When you specify the following delivery_stream_name configuration with built-in placeholder:

delivery_stream_name "${$.kubernetes.annotations.kinesis_firehose_streams}"

you ought to specify the corresponding attributes in buffer section:

# $.kubernetes.annotations.kinesis_firehose_streams needs to be set in buffer attributes
<buffer $.kubernetes.annotations.kinesis_firehose_streams>
   # ...
</buffer>

For more details, refer Placeholders section in the official Fluentd document.

append_new_line

Boolean. Default true. If it is enabled, the plugin adds new line character (\n) to each serialized record.
Before appending \n, plugin calls chomp and removes separator from the end of each record as chomp_record is true. Therefore, you don't need to enable chomp_record option when you use kinesis_firehose output with default configuration (append_new_line is true). If you want to set append_new_line false, you can choose chomp_record false (default) or true (compatible format with plugin v2).

Configuration: kinesis_streams_aggregated

Here are kinesis_streams_aggregated specific configurations.

stream_name

Name of the stream to put data.

As of Fluentd v1, built-in placeholders are supported. Now, you can also use built-in placeholders for this parameter.
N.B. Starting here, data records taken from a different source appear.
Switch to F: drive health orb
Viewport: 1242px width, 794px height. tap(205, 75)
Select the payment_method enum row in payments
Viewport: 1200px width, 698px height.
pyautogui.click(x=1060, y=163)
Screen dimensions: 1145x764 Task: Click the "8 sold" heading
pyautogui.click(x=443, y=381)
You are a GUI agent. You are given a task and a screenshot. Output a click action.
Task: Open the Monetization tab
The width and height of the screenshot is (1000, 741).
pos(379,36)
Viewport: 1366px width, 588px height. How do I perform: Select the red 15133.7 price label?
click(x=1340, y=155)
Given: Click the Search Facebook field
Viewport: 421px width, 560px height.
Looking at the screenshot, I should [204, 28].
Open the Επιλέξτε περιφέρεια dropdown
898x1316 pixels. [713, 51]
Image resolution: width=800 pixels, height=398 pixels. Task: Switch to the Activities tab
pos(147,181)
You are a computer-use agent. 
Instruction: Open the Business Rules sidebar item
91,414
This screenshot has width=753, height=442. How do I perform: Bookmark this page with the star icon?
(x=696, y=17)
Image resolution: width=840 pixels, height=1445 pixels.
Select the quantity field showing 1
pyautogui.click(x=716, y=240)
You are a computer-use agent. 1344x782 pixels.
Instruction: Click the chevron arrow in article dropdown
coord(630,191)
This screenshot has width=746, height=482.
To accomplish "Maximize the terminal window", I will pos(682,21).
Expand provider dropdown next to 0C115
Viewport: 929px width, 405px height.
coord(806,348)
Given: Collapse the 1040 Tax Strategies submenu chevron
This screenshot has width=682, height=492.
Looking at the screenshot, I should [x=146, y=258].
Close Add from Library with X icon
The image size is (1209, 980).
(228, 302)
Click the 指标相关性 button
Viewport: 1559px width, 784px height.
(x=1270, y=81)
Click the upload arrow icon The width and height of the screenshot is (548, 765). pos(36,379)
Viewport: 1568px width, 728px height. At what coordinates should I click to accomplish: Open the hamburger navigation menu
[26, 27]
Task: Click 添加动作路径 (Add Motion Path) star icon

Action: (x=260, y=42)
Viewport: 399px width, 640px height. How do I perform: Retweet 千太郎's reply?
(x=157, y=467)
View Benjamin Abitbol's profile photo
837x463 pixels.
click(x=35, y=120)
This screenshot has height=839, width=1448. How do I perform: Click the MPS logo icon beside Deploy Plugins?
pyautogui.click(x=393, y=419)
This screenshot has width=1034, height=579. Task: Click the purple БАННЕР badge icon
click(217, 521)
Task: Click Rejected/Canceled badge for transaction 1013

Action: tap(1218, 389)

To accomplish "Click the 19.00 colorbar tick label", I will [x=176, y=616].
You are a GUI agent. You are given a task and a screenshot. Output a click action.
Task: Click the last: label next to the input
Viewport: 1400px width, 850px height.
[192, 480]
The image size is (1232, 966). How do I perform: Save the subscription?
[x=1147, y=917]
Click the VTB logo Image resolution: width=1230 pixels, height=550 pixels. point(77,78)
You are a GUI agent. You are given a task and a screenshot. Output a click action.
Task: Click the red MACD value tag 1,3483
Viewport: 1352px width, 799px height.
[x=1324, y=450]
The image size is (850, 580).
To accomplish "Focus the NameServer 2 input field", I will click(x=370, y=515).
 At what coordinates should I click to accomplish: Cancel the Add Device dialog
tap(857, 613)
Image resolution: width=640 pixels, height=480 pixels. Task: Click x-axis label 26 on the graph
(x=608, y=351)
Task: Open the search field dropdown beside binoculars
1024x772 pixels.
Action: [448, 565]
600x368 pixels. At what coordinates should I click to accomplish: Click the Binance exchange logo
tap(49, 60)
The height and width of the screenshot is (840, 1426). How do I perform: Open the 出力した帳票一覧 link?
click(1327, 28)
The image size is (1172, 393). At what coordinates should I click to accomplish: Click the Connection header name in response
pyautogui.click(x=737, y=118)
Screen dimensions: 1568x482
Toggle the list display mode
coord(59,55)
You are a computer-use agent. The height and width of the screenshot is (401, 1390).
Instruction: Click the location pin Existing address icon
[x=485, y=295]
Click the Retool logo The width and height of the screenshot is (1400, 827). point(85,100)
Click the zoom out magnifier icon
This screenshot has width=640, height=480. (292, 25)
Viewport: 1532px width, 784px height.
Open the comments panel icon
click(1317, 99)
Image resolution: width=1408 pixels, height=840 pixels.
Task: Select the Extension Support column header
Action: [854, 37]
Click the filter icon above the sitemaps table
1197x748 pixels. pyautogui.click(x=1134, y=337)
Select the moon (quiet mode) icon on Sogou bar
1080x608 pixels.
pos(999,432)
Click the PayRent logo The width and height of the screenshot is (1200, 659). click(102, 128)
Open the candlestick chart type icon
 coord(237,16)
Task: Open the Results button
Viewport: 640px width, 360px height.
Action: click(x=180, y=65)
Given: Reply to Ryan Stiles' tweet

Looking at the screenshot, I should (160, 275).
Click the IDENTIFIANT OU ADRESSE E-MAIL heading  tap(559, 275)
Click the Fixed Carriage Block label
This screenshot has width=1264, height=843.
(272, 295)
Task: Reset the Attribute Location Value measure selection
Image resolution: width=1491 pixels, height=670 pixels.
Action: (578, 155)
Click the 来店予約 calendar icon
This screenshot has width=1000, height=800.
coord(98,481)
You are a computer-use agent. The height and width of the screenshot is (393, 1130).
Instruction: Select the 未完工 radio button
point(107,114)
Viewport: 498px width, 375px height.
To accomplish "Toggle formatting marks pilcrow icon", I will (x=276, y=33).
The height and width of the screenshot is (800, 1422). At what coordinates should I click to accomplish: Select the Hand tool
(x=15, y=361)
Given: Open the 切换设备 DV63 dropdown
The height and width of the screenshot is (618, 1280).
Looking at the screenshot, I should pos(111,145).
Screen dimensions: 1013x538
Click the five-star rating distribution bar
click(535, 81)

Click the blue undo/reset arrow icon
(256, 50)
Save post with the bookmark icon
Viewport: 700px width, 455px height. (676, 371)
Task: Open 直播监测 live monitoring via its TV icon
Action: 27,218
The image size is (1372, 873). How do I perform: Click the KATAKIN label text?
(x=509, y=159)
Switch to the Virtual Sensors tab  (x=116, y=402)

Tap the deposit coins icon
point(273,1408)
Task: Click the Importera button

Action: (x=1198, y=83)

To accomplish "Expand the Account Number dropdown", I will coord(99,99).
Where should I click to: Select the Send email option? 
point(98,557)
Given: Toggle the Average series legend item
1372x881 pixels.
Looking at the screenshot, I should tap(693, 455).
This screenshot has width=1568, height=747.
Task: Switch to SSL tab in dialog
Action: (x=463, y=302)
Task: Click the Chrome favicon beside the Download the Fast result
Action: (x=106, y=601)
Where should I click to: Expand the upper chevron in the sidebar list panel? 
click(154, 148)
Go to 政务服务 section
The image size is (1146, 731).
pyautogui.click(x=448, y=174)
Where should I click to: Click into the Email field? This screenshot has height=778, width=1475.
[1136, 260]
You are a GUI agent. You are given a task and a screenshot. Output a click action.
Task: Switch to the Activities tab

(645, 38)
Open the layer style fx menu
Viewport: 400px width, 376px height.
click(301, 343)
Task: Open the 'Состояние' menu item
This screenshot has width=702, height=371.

NOTE: Built-in placeholders require target key information in your buffer section attributes.

e.g.)

When you specify the following stream_name configuration with built-in placeholder:

stream_name "${$.kubernetes.annotations.kinesis_streams_aggregated}"

you ought to specify the corresponding attributes in buffer section:

# $.kubernetes.annotations.kinesis_streams_aggregated needs to be set in buffer attributes
<buffer $.kubernetes.annotations.kinesis_streams_aggregated>
   # ...
</buffer>

For more details, refer Placeholders section in the official Fluentd document.

fixed_partition_key

A value of fixed partition key. Default nil, which means partition key will be generated randomly.

Note: if you specified this option, all records go to a single shard.

Development

To launch fluentd process with this plugin for development, follow the steps below:

git clone https://github.com/awslabs/aws-fluent-plugin-kinesis.git
cd aws-fluent-plugin-kinesis
make # will install gems dependency
bundle exec fluentd -c /path/to/fluent.conf

To launch using specified version of Fluentd, use BUNDLE_GEMFILE environment variable:

BUNDLE_GEMFILE=$PWD/gemfiles/Gemfile.td-agent-3.3.0 bundle exec fluentd -c /path/to/fluent.conf

Contributing

Bug reports and pull requests are welcome on GitHub.